Meet the Characters (Part 2)

January 28, 2010

Florence Bray
Apparently growing older is best done gracefully, but no one told that to Florence Bray. With her barely tolerated husband recently in his grave, she rages against the wasted years, casts off acquaintances and finds solace, and adventure, at last in the company of the demonic Mr Drew, a man with an appetite for love, drink and offending the elderly.

Henry Caldwell
Meet an ice cream salesman with a mind as cold and icy as his frosty confections. Henry is the scourge of hot, sweaty optimistic youth, and seems bent on bringing the knowledge of life’s disappointments to the young as quickly as is inhumanely possible. What will save the youth of Hayle from Henry? Love, of course, in the shapely shape of fellow ice cream vendor Sarah.

Ronnie Honeychurch
What is art?
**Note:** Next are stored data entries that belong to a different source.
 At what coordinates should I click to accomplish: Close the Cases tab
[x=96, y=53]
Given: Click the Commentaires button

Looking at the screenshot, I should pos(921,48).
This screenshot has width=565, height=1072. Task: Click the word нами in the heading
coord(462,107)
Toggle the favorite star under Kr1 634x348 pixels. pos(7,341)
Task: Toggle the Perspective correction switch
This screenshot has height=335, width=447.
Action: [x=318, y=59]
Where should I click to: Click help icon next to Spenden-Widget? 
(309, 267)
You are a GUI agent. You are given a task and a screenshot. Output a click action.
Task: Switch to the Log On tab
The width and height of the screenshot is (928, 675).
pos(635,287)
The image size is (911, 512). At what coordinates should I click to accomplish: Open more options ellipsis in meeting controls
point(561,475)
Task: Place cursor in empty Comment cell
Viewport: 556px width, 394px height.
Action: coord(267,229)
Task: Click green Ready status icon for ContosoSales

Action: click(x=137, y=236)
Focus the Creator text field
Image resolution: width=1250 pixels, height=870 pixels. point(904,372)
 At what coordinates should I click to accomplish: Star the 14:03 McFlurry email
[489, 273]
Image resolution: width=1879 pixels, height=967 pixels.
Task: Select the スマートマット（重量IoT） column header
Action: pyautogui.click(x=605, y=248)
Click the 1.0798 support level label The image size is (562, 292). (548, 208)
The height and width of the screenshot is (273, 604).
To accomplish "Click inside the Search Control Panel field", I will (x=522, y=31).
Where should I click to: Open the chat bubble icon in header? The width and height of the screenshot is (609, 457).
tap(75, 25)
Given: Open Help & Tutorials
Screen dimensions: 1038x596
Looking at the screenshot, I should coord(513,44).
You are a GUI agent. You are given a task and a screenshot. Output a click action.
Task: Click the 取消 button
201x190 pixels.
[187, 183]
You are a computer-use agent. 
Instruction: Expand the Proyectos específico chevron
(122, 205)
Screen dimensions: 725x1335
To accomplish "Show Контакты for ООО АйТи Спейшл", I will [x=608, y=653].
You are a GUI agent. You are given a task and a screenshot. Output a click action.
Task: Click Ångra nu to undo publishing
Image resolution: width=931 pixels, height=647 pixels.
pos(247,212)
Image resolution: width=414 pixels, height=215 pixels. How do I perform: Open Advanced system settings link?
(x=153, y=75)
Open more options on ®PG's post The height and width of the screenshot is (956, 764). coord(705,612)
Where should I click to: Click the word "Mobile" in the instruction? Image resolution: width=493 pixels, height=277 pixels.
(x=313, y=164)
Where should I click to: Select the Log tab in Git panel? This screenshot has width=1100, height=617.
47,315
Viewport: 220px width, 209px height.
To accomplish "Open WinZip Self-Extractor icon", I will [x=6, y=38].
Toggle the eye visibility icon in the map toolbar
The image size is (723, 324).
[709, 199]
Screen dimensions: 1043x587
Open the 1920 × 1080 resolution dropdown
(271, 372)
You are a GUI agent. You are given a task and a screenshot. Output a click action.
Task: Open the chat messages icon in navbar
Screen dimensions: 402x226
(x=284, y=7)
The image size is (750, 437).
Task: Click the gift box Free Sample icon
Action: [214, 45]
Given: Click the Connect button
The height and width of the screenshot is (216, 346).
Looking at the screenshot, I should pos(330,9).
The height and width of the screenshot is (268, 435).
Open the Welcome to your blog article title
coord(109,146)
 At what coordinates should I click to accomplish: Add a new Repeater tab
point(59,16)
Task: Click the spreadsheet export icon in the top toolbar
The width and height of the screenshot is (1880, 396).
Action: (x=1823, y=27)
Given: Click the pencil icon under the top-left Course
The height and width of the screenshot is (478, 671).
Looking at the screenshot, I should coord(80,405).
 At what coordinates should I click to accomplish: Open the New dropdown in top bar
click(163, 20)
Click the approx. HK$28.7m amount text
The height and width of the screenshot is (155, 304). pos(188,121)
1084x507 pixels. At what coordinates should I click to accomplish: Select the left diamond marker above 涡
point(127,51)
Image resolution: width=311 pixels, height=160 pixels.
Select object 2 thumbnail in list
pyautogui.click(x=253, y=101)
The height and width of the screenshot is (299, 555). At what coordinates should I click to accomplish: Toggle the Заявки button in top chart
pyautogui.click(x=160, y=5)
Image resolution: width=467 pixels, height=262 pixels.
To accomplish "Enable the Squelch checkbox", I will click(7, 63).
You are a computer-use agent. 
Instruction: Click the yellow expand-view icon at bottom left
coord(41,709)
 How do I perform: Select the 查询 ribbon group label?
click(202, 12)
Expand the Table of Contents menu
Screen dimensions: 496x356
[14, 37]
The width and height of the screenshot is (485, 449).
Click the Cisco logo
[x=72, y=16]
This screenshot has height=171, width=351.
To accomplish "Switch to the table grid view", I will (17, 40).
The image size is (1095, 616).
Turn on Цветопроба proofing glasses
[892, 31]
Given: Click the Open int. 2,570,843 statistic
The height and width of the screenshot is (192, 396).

No idea, and neither has Ronnie by the looks of it. Until one day this anxious little painter of twee Cornish landscapes accidentally smears one of his tired paintings and begins a journey through impressionism, expressionism, and finally a deadly abstraction. Or something like that. Like I say, I know nothing about art. Like everyone else, I just look at the price tag.

Bill Downder
Bill keeps a diary. Every day he writes what he has for dinner, and what the weather’s like. Then his wife dies. And Bill embarks on a furious spree of writing (well, about 1,000 words)  looking back at the years with humour, regret and an admission that he knew exactly what his wife did with Fish Pie Matthews at the dinner and dance.  I’m sorry, I can’t write any more. I’m welling up.

PC George Thomas
He’s fat, he’s indolent, he wouldn’t know a clue if he saw a great big sign saying ‘Clue!’, and therefore, naturally – and really it goes without saying – he’s absolutely nothing like any policeman in Cornwall or adjacent counties. PC George Thomas is, however, quite the connoisseur of quality biscuits. Join him on a courtesy call to the recently robbed Mrs Grace Pellow, and on a high-tea adventure through Hob Nobs, Chocolate Fingers and beyond.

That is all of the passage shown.